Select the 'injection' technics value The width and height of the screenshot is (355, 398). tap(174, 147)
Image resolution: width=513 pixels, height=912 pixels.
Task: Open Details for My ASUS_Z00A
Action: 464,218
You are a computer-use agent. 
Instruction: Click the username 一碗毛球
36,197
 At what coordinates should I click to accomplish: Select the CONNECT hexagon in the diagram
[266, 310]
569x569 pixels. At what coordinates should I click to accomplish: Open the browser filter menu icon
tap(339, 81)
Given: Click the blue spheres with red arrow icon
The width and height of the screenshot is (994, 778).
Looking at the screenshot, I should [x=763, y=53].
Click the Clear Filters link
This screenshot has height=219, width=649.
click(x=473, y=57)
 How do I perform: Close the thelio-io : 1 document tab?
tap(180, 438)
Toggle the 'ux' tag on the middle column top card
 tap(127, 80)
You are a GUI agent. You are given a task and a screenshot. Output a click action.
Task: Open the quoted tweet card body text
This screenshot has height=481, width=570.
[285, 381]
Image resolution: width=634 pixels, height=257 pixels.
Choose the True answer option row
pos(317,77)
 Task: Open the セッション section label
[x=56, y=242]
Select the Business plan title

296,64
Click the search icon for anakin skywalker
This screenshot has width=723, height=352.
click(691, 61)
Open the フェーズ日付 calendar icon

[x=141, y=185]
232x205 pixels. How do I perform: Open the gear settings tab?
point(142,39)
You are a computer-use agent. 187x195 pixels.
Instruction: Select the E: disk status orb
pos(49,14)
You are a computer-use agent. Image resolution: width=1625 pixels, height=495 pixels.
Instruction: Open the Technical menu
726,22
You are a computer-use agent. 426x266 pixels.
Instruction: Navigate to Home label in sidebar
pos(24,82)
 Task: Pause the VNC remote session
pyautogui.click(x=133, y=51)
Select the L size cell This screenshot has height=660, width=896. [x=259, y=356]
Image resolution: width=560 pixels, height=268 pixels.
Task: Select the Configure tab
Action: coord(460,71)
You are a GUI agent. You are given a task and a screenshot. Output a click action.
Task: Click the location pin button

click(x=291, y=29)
******************************
● Problem statement:
In the entries, find the line containing "Given: Click the" and output it and all remaining lines exactly.

● Output for this exercise:
Given: Click the blue spheres with red arrow icon
The width and height of the screenshot is (994, 778).
Looking at the screenshot, I should [x=763, y=53].
Click the Clear Filters link
This screenshot has height=219, width=649.
click(x=473, y=57)
 How do I perform: Close the thelio-io : 1 document tab?
tap(180, 438)
Toggle the 'ux' tag on the middle column top card
 tap(127, 80)
You are a GUI agent. You are given a task and a screenshot. Output a click action.
Task: Open the quoted tweet card body text
This screenshot has height=481, width=570.
[285, 381]
Image resolution: width=634 pixels, height=257 pixels.
Choose the True answer option row
pos(317,77)
 Task: Open the セッション section label
[x=56, y=242]
Select the Business plan title

296,64
Click the search icon for anakin skywalker
This screenshot has width=723, height=352.
click(691, 61)
Open the フェーズ日付 calendar icon

[x=141, y=185]
232x205 pixels. How do I perform: Open the gear settings tab?
point(142,39)
You are a computer-use agent. 187x195 pixels.
Instruction: Select the E: disk status orb
pos(49,14)
You are a computer-use agent. Image resolution: width=1625 pixels, height=495 pixels.
Instruction: Open the Technical menu
726,22
You are a computer-use agent. 426x266 pixels.
Instruction: Navigate to Home label in sidebar
pos(24,82)
 Task: Pause the VNC remote session
pyautogui.click(x=133, y=51)
Select the L size cell This screenshot has height=660, width=896. [x=259, y=356]
Image resolution: width=560 pixels, height=268 pixels.
Task: Select the Configure tab
Action: coord(460,71)
You are a GUI agent. You are given a task and a screenshot. Output a click action.
Task: Click the location pin button

click(x=291, y=29)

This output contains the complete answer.